(249p) Integrated Crude Oil Contract Selection and Scheduling

Authors: 
Bansal, M., Nanyang Technological University
Li, J., The University of Manchester

Scheduling of crude oil operations is an important and complex activity in a refinery since its costs can account for 80% of overall profit. The crude oil operations involve crude unloading, storage, blending, and processing operations. Optimal crude oil scheduling can increase profits by using cheaper crudes, minimizing crude changeovers, avoiding ship demurrage, and managing crude inventory optimally. However, mathematical modeling of the blending of different crudes in storage tanks introduces bilinear terms. The whole problem becomes a difficult, nonconvex mixed-integer nonlinear program (MINLP). Although several efforts [1-8] have been attempted to address such difficult scheduling problem, most of them assumed that crude contracts have been already selected in the planning stage, which may lead to infeasible or suboptimal crude oil scheduling operations. Therefore, it is critically important to integrate crude contracts selection and crude oil scheduling operations.
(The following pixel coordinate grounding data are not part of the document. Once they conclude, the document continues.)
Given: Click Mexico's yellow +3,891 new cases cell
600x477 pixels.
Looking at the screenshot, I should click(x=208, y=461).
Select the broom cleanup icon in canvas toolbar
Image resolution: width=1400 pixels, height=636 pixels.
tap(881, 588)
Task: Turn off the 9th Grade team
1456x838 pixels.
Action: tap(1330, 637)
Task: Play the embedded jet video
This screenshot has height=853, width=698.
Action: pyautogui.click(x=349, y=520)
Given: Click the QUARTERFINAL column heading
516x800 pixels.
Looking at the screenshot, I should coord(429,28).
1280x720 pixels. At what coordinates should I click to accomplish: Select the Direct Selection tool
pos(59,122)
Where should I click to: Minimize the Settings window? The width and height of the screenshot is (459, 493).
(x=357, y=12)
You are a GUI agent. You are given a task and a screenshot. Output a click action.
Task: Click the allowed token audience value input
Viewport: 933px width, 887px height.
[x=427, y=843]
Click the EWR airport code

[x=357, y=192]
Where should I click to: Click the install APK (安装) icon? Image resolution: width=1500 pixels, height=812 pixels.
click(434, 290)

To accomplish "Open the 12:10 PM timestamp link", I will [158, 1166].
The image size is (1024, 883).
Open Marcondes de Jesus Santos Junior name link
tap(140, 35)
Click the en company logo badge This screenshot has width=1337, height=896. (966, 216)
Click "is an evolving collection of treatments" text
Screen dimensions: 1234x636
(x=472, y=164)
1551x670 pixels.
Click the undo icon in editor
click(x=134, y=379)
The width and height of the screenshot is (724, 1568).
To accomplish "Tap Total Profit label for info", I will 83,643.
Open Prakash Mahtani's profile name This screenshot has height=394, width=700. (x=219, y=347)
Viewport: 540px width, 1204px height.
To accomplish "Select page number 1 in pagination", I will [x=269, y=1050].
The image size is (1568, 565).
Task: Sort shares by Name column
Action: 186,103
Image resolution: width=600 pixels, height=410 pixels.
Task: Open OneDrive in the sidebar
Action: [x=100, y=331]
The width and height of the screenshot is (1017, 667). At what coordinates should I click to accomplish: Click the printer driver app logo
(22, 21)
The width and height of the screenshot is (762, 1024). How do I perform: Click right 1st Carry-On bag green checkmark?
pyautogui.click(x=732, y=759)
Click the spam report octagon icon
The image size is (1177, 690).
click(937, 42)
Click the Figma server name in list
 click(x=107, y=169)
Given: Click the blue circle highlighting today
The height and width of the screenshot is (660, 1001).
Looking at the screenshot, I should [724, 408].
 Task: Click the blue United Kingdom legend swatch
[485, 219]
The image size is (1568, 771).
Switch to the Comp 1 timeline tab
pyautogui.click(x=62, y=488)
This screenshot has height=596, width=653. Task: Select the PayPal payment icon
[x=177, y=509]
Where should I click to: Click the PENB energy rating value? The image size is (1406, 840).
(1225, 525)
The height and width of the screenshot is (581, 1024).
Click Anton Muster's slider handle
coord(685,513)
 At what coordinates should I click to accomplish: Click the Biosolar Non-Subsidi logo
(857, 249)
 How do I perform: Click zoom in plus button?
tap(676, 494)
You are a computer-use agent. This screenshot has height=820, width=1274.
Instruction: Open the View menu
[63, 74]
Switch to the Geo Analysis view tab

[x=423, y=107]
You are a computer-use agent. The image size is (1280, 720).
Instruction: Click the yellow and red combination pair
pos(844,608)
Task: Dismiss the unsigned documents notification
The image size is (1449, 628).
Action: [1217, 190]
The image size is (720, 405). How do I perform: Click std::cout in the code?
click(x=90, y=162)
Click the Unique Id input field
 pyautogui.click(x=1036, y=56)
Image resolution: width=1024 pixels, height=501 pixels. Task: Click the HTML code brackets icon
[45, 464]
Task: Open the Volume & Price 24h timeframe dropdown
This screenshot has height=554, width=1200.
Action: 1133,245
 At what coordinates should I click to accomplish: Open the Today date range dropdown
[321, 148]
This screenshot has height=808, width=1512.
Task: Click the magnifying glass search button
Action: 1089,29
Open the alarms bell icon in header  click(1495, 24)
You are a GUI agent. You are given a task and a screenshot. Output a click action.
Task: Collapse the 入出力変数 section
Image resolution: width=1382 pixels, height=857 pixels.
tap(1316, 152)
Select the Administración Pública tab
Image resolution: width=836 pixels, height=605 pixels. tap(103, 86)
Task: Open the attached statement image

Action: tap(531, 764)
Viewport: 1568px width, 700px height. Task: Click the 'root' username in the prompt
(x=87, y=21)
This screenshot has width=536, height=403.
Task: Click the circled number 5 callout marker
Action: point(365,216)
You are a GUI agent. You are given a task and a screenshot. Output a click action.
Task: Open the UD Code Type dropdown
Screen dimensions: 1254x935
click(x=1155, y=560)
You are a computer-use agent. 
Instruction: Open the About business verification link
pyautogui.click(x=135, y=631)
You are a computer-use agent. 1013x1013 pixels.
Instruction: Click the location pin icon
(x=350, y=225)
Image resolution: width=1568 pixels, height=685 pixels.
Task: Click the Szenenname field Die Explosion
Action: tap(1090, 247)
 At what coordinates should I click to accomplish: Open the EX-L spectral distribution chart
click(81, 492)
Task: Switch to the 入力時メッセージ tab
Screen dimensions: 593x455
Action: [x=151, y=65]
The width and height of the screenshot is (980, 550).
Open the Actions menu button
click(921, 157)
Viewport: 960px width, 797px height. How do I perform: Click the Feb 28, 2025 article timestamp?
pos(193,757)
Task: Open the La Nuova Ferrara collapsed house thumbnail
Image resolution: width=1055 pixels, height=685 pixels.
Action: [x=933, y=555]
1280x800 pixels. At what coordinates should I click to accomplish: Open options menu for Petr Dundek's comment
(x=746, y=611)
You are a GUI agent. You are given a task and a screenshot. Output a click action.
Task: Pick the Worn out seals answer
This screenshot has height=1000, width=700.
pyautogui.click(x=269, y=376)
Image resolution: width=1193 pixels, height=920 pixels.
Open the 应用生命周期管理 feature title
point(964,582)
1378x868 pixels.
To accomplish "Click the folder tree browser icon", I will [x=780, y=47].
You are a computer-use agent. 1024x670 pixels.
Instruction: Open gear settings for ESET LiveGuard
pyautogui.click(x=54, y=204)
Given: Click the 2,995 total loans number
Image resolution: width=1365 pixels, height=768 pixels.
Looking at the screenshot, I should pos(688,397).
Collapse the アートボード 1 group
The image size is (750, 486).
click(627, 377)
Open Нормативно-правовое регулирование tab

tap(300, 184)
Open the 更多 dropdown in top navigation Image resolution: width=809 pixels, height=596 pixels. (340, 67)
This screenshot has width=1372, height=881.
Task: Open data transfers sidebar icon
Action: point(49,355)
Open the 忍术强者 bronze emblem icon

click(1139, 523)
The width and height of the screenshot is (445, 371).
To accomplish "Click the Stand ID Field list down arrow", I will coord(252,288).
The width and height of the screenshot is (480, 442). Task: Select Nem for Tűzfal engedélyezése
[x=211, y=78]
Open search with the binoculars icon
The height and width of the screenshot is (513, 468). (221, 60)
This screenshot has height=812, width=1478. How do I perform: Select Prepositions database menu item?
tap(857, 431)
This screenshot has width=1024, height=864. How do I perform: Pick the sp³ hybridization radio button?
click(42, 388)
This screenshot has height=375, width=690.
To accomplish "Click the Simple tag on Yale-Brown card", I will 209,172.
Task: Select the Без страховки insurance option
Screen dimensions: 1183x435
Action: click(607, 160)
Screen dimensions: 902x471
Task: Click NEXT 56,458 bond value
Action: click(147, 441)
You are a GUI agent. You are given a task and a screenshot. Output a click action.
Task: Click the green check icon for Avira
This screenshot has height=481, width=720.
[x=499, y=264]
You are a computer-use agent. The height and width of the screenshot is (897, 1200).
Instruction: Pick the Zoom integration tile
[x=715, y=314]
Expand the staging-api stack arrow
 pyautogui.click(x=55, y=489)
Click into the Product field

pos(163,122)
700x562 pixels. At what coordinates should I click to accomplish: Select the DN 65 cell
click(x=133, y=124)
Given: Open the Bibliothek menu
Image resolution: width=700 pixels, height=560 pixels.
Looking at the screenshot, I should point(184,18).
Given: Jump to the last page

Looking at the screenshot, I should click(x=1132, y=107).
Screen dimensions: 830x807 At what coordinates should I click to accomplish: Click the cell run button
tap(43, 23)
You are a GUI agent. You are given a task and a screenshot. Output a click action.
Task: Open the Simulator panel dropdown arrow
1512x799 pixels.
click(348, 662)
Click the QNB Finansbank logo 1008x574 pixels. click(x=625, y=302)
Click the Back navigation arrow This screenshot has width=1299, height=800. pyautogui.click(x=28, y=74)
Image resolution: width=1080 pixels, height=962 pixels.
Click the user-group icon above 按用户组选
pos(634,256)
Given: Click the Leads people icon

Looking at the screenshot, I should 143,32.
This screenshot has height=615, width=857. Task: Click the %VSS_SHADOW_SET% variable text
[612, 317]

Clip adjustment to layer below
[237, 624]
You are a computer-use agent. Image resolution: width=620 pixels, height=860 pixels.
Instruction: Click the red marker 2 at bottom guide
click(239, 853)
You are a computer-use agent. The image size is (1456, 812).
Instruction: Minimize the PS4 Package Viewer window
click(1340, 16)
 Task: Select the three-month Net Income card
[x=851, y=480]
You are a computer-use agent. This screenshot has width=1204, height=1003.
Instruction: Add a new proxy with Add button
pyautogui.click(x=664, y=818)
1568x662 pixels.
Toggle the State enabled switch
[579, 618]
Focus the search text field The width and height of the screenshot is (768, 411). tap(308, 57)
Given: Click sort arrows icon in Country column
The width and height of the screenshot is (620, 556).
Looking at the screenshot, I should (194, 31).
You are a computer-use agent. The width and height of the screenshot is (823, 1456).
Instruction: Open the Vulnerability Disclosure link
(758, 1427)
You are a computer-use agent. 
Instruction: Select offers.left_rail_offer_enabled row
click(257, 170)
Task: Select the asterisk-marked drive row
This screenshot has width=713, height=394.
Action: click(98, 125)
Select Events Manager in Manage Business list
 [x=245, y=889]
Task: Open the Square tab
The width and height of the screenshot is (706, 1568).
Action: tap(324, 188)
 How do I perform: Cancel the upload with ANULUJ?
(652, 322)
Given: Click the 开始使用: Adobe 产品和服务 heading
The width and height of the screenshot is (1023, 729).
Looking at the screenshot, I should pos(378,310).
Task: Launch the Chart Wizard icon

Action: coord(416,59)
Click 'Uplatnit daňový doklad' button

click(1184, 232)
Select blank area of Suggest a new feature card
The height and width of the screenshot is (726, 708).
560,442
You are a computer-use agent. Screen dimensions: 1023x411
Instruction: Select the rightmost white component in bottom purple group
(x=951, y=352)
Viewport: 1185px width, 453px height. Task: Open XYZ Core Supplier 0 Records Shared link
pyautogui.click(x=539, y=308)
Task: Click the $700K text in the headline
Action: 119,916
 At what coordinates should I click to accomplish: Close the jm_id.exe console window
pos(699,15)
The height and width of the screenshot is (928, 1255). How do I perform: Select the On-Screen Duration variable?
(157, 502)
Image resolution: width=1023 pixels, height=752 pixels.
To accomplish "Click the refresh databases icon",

 The selection and procurement of the crude oil is one of the most cost-intensive steps in a refinery. To address the fluctuations in the prices, quality and demand of the crude oil, the option of crude oil contracts is of significant use. Contracts often specify fixed amounts of crude oil that the supplier agrees to deliver at various times in the future at some agreed prices. The crude oil contracts come in various shades of prices, quality, terms, conditions, etc. Hence selection of crude oil contract is not a trivial problem. Bansal et al.[9] proposed a relatively comprehensive classification of material supply contracts and proposed a deterministic multi-period mathematical programming model that selects optimal contracts for the minimum total procurement cost in the face of several practical considerations such as different contract types, multitier prices and discounts, logistics and inventory costs, quantity/dollar purchase commitments, spot market, product bundling, etc. However, they did not relate the supply contracts with crude oil contracts.

 In this paper, we propose comprehensive classification of crude contracts and integrated nonconvex MINLP model for simultaneous optimization of crude oil contracts selection and scheduling of crude oil operations. The objective is to maximize total profit by selecting the best contracts for crude oil and optimal scheduling of crude oil operations. We enhanced the solution approach of Li et al.[3] to solve the nonconvex MINLP model to e- global optimality. We solve a large industrial-scale case study to demonstrate the effectiveness of our model and solution algorithm. We also compare our solution approach with commercial solvers such as BARON [10] and ANTIGONE[11].

References

[1] Shah, N. K.; Li, Z.; Ierapetritou, M. G. Petroleum Refining Operations: Key Issues, Advances, and Opportunities. Industrial and Engineering Chemistry Research 2011, 50, 1161-1170.

[2] Li, J.; Misener, R.; Floudas, C. A. Continuous-Time Modeling and Global Optimization Approach for Scheduling of Crude Oil Operations. AIChE J 2012, 58, 205-

[3] Li, J.; Misener, R.; Floudas, C. A. Scheduling of Crude Oil Operations under Demand Uncertainty: A Robust Optimization Framework Coupled with Global Optimization. AIChE J. 2012, 58, 2373-2396.

[4] Li, J.; Li, W.; Karimi, I. A. Srinivasan, R. Improving the Robustness and Efficiency of Crude Scheduling Algorithm. AIChE J. 2007, 53, 2659-2680.

[5] Chen, X.; Grossmann, I.; Zheng, L. A Comparative Study of Continuous-Time Models for Scheduling of Crude Oil Operations in Inland Refineries. Computers and Chemical Engineering 2012, 44, 141-167.

[6] Castro, P.; Grossmann, I. E. Global Optimal Scheduling of Crude Oil Blending Operations with RTN Continuous-Time and Multi-Parametric Disaggregation. Ind. Eng. Chem. Res. 2014, 53, 15127-15145.

[7] Yadav, S.; Shaik, M. A. Short-Term Scheduling of Refinery Crude Oil Operations. Ind. Eng. Chem. Res. 2012, 51, 9287-9299.

[8] Cerda, J.; Pautasso, P. C.; Cafaro, D. C. Efficient Approach for Scheduling Crude Oil Operations in Marine-Access Refineries. Ind. Eng. Chem. Res. 2015, 54, 8219-8238.

[9] Bansal, M., Karimi, I.A., Srinivasan, R., 2007. Optimal Contract Selection for the Global Supply and Distribution of Raw Materials. Ind. Eng. Chem. Res. 2007, 46, 6522-6539

[10] Sahinidis, N. V. BARON: A General Purpose Global Optimization Software Package. Journal of Global Optimization 1996, 8, 201-205.

[11] Misener, R.; Floudas, C. A. ANTIGONE: Algorithms for Continuous/Integer Global Optimization of Nonlinear Equations. Journal of Global Optimization 2014, 59, 503-526.